Chagas disease, caused by Trypanosoma cruzi, is the main cause of dilated cardiomyopathy in the Americas. Antiparasitic treatment mostly relies on benznidazole (Bzl) due to Nifurtimox shortage or unavailability. Both induce adverse drug effects (ADE) of varied severity in many patients, leading to treatment discontinuation or abandonment. Since dosage may influence ADE, we aimed to assess Bzl efficacy in terms of parasiticidal and anti-inflammatory activity, using doses lower than those previously reported. BALB/c mice infected with the T. cruzi RA strain were treated with different doses of Bzl. Parasitaemia, mortality and weight change were assessed. Parasite load, tissue infiltrates and inflammatory mediators were studied in the heart. Serum creatine kinase (CK) activity was determined as a marker of heart damage. The infection-independent anti-inflammatory properties of Bzl were studied in an in vitro model of LPS-treated cardiomyocyte culture.
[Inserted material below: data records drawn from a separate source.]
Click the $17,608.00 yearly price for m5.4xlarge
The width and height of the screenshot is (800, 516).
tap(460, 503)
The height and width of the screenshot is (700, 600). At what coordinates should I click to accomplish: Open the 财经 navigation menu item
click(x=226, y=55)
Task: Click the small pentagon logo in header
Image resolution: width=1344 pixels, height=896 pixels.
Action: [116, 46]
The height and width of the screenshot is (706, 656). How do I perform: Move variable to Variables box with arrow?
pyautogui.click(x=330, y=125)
Treatment with 25 mg/kg/day Bzl turned negative the parasitological parameters, induced a significant decrease in IL-1β, IL-6 and NOS2 in the heart and CK activity in serum, to normal levels. No mortality was observed in infected treated mice. Primary cultured cardiomyocytes treated with Bzl showed that inflammatory mediators were reduced via inhibition of the NF-κB pathway. A Bzl dose lower than that previously reported for treatment of experimental Chagas disease exerts adequate antiparasitic and anti-inflammatory effects leading to parasite clearance and tissue healing. This may be relevant to reassess the dose currently used for the treatment of human Chagas disease, aiming to minimize ADE.